Blooming Now--black eyed Susan

          Everywhere I drive these days I see bright bunches of black eyed Susan. These are wonderful perennial flowers to add late season color when most other perennials are done blooming and beginning to look a little bedraggled.
         The plant most commonly identified as black eyed Susan is Rudbeckia flugida 'Goldstrum', but there are multiple species and varieties in the Rudbeckia genus with flowers ranging from 2 to 10 feet tall. Some are perennials, hardy even into zone 3. Others are annuals, but these usually seed freely enough that once they are established you can count on them coming back year after year. The one  thing these plants all have in common is the dark brown, almost black, center that gives the flowers their common name.
          Rudbeckias are tough plants that tolerate a wide range of conditions and are fairly drought tolerant. They prefer full sun and well drained soil, but can take light shade, especially in areas like southeast Idaho where the sun is hot and intense.

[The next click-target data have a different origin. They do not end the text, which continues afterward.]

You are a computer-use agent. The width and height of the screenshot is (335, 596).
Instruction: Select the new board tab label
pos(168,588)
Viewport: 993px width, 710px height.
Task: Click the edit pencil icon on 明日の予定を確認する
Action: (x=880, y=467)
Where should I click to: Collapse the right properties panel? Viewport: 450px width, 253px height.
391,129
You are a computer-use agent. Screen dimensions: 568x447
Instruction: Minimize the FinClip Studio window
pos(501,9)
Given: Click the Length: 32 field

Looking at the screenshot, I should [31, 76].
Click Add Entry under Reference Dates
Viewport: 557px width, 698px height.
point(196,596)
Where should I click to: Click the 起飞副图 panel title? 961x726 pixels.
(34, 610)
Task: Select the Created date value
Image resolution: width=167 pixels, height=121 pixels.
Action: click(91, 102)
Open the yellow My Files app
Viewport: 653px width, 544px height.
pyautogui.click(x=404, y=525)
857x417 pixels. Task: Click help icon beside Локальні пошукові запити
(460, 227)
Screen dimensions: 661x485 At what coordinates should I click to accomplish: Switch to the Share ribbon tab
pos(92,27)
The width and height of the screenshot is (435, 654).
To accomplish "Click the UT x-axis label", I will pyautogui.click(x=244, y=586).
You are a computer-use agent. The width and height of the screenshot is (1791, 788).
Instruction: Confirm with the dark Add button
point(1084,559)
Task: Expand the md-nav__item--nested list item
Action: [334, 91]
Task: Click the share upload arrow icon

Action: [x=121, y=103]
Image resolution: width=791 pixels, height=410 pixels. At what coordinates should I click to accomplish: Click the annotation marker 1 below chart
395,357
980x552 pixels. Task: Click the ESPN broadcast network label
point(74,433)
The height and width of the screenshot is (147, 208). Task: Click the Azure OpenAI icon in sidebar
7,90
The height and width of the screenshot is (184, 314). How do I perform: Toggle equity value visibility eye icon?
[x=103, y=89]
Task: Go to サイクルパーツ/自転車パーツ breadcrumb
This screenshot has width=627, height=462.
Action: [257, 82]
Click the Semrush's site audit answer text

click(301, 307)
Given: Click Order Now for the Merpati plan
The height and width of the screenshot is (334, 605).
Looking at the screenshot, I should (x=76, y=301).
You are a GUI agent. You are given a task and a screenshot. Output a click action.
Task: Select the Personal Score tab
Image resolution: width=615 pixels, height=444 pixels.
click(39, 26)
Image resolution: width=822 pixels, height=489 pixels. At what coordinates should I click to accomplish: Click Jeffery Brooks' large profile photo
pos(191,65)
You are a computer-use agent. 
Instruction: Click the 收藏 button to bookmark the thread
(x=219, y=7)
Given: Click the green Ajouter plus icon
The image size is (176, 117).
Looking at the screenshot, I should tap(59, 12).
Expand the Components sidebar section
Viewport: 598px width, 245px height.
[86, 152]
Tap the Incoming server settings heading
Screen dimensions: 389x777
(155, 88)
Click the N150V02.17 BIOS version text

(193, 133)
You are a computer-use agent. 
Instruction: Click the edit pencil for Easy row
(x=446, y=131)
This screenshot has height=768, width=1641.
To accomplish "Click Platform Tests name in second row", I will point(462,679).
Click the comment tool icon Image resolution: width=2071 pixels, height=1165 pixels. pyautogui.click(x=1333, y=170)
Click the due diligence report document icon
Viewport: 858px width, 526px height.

         Black eyed Susans are versatile enough to work well in a wide variety of situations. A native plant, they are often planted in wildflower mixes, but work well in formal gardens as well. They are colorful enough to be planted in masses alone, but look especially stunning when paired with Russian sage (Perovskia atriplicfolia). The golden yellow of black eyed Susan is a complementary color to the blue-violet of the Russian sage, creating a dynamic color scheme in a landscape.